Records provided
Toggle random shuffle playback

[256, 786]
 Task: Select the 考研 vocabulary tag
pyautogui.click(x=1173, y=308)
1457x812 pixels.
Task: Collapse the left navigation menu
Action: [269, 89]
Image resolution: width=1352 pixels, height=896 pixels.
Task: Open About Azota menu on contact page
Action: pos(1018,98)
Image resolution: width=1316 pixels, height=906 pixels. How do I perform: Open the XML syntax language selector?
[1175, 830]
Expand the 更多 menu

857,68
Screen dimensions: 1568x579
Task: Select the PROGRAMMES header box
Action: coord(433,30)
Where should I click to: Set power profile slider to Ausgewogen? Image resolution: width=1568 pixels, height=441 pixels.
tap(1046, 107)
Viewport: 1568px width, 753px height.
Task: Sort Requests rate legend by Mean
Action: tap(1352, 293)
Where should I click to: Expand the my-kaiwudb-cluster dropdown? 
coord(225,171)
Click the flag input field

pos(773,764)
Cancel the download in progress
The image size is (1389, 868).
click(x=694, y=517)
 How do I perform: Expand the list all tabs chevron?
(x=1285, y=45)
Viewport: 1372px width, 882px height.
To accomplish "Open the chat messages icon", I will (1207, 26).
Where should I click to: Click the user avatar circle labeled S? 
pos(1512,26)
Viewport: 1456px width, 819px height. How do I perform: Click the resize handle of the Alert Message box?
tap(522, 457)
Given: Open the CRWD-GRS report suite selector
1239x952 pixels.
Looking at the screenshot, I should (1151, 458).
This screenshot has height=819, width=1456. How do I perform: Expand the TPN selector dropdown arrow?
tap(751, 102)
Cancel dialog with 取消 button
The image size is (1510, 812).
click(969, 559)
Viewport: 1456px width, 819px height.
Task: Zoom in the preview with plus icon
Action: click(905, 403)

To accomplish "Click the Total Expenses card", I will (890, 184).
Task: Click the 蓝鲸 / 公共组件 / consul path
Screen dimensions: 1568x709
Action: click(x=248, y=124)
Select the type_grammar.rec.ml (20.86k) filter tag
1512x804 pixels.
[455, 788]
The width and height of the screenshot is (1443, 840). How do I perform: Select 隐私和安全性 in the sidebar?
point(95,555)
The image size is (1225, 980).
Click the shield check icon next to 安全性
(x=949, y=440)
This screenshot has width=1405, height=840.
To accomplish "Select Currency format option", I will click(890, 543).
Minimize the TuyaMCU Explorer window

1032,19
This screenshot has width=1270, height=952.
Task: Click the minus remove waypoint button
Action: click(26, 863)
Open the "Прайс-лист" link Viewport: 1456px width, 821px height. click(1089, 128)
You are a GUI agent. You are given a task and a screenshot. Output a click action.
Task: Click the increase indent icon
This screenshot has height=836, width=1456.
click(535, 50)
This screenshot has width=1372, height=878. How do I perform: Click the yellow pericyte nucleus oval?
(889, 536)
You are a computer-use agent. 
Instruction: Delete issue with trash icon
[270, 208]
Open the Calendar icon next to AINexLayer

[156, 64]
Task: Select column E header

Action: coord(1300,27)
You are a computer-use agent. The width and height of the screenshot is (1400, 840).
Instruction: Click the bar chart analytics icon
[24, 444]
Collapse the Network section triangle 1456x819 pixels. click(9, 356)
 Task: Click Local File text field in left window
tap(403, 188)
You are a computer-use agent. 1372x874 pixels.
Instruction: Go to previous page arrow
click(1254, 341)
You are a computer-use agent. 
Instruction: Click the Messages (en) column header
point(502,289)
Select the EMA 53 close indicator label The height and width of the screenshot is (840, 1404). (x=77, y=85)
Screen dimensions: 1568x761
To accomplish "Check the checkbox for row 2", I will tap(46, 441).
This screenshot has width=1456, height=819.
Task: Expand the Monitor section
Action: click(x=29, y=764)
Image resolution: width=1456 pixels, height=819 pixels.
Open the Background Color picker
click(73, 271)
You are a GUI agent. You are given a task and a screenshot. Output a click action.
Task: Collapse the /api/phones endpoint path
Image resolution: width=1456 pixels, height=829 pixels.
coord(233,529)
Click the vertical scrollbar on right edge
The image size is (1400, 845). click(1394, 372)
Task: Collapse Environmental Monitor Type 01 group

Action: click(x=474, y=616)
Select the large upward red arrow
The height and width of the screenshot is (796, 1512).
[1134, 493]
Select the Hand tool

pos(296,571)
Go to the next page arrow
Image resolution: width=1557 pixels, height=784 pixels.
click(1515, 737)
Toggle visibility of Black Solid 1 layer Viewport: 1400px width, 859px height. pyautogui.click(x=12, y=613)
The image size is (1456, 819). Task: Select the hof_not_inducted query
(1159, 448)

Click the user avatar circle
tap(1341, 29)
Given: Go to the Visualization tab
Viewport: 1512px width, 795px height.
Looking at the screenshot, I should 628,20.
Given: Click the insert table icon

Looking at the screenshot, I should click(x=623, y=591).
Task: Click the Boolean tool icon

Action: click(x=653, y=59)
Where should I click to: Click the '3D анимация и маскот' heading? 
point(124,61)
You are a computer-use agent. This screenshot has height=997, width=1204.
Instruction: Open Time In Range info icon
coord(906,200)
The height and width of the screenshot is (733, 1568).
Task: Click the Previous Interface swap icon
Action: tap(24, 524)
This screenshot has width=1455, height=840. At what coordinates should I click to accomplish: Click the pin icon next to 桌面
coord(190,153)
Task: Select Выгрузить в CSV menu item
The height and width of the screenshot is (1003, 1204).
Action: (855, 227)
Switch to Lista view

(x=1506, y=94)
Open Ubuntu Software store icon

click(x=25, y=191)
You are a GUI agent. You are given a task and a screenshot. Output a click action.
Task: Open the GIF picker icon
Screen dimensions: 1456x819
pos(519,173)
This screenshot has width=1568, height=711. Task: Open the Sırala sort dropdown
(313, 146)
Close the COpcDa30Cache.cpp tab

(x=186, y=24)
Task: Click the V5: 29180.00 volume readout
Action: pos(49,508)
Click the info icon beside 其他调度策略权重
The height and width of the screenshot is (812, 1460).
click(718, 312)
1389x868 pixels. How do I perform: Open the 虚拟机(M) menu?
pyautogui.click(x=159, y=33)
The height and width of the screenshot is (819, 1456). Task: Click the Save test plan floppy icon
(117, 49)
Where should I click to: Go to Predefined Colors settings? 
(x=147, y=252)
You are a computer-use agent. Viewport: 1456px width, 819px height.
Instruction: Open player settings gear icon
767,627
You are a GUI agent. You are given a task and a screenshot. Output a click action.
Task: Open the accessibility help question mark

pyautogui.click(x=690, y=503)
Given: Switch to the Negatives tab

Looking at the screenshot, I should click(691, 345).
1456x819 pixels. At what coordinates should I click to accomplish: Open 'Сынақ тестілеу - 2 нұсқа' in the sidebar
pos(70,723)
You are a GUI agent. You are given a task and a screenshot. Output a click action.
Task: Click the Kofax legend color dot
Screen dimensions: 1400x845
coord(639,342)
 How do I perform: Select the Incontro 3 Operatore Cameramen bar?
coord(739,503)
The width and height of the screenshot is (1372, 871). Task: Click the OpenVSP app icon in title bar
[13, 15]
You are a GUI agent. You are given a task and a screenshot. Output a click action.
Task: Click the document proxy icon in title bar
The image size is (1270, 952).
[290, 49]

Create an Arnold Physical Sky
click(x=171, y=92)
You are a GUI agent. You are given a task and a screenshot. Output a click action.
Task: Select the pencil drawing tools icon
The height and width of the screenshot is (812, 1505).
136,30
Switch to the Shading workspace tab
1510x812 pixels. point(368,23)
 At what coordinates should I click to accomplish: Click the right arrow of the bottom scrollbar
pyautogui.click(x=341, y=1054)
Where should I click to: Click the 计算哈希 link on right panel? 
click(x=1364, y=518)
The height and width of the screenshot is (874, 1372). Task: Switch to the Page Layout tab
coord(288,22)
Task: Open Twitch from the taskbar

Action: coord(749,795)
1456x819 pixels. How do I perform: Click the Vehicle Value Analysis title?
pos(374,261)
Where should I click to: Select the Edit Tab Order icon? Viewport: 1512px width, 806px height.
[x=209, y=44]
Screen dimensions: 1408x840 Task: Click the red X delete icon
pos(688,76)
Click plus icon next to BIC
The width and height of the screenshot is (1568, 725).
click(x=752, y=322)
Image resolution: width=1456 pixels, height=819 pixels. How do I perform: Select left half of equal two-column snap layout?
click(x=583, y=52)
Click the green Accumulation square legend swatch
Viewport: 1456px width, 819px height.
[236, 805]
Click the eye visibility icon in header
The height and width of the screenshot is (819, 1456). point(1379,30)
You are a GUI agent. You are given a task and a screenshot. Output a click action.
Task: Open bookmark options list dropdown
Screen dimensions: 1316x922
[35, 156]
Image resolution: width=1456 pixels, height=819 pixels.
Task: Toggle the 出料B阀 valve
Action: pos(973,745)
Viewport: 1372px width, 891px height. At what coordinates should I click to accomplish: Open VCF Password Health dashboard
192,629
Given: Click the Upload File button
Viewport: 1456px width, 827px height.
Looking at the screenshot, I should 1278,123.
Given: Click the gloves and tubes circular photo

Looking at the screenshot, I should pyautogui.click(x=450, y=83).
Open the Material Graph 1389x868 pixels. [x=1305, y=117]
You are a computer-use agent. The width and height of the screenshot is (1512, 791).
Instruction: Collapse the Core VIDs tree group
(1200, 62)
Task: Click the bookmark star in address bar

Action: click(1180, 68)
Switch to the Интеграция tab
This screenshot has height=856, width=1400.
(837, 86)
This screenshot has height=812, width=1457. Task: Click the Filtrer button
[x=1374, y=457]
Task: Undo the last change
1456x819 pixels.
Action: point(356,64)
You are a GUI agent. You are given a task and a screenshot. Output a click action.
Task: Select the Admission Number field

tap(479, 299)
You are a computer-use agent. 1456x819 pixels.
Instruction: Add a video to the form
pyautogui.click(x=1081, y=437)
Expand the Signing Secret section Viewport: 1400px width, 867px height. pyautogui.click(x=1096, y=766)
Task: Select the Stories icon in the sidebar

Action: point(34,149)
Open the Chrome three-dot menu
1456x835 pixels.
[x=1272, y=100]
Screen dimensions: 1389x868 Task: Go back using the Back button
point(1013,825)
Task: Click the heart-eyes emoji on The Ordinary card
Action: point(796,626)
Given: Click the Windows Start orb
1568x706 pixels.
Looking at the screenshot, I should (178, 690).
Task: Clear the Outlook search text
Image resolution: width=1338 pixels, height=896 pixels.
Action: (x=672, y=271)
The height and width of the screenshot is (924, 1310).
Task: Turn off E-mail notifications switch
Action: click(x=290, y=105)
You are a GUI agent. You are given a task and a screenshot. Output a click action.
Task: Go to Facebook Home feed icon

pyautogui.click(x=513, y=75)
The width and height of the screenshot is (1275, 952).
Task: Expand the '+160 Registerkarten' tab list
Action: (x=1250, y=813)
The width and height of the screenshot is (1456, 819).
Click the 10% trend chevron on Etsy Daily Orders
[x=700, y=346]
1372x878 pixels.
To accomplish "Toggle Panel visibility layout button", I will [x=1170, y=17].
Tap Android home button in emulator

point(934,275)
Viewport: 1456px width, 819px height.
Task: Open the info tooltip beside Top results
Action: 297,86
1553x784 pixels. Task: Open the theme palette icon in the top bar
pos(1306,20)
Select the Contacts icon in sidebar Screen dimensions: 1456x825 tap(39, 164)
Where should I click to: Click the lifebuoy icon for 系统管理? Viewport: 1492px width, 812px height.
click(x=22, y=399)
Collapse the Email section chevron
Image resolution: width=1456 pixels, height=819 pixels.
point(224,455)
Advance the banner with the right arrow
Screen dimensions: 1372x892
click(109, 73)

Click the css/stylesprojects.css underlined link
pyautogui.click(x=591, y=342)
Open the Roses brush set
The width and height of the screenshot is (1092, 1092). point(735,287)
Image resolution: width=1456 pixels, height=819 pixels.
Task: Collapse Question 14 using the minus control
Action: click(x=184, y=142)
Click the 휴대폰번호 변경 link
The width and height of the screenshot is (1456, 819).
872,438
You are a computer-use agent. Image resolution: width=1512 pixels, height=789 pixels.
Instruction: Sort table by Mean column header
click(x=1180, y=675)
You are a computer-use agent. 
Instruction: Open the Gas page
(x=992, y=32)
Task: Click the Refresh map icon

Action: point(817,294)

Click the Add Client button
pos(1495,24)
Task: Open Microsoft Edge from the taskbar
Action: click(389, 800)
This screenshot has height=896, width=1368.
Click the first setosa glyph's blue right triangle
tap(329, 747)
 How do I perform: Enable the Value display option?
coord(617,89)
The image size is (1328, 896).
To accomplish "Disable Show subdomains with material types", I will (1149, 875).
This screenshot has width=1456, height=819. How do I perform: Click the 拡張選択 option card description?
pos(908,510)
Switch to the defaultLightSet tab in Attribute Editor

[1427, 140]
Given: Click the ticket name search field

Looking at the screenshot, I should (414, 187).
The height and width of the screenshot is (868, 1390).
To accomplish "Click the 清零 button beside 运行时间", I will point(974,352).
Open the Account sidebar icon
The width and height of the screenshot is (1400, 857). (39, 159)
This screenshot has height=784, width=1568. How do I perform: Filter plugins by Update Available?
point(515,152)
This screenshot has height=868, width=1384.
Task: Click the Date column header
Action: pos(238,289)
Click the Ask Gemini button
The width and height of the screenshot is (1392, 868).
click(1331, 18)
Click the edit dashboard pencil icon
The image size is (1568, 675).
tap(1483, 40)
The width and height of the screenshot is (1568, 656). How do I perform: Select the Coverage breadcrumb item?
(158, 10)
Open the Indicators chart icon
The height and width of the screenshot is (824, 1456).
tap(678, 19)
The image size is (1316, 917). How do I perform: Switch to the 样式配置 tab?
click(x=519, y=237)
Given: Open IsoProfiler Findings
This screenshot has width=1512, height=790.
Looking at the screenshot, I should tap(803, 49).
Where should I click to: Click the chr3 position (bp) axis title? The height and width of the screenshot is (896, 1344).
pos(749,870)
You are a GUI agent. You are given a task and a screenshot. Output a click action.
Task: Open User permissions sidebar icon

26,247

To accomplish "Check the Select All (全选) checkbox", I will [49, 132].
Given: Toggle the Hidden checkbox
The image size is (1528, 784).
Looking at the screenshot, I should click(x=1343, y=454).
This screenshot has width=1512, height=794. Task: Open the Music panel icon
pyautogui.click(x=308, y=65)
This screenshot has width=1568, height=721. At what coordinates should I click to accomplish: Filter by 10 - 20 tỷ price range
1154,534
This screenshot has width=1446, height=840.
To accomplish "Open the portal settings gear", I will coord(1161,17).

Exercise requirements
Start at the first line of the material and transcribe each line exactly, stopping once the line containing "Cancel dialog with 取消 button" has been written.

Solution below
Toggle random shuffle playback

[256, 786]
 Task: Select the 考研 vocabulary tag
pyautogui.click(x=1173, y=308)
1457x812 pixels.
Task: Collapse the left navigation menu
Action: [269, 89]
Image resolution: width=1352 pixels, height=896 pixels.
Task: Open About Azota menu on contact page
Action: pos(1018,98)
Image resolution: width=1316 pixels, height=906 pixels. How do I perform: Open the XML syntax language selector?
[1175, 830]
Expand the 更多 menu

857,68
Screen dimensions: 1568x579
Task: Select the PROGRAMMES header box
Action: coord(433,30)
Where should I click to: Set power profile slider to Ausgewogen? Image resolution: width=1568 pixels, height=441 pixels.
tap(1046, 107)
Viewport: 1568px width, 753px height.
Task: Sort Requests rate legend by Mean
Action: tap(1352, 293)
Where should I click to: Expand the my-kaiwudb-cluster dropdown? 
coord(225,171)
Click the flag input field

pos(773,764)
Cancel the download in progress
The image size is (1389, 868).
click(x=694, y=517)
 How do I perform: Expand the list all tabs chevron?
(x=1285, y=45)
Viewport: 1372px width, 882px height.
To accomplish "Open the chat messages icon", I will (1207, 26).
Where should I click to: Click the user avatar circle labeled S? 
pos(1512,26)
Viewport: 1456px width, 819px height. How do I perform: Click the resize handle of the Alert Message box?
tap(522, 457)
Given: Open the CRWD-GRS report suite selector
1239x952 pixels.
Looking at the screenshot, I should (1151, 458).
This screenshot has height=819, width=1456. How do I perform: Expand the TPN selector dropdown arrow?
tap(751, 102)
Cancel dialog with 取消 button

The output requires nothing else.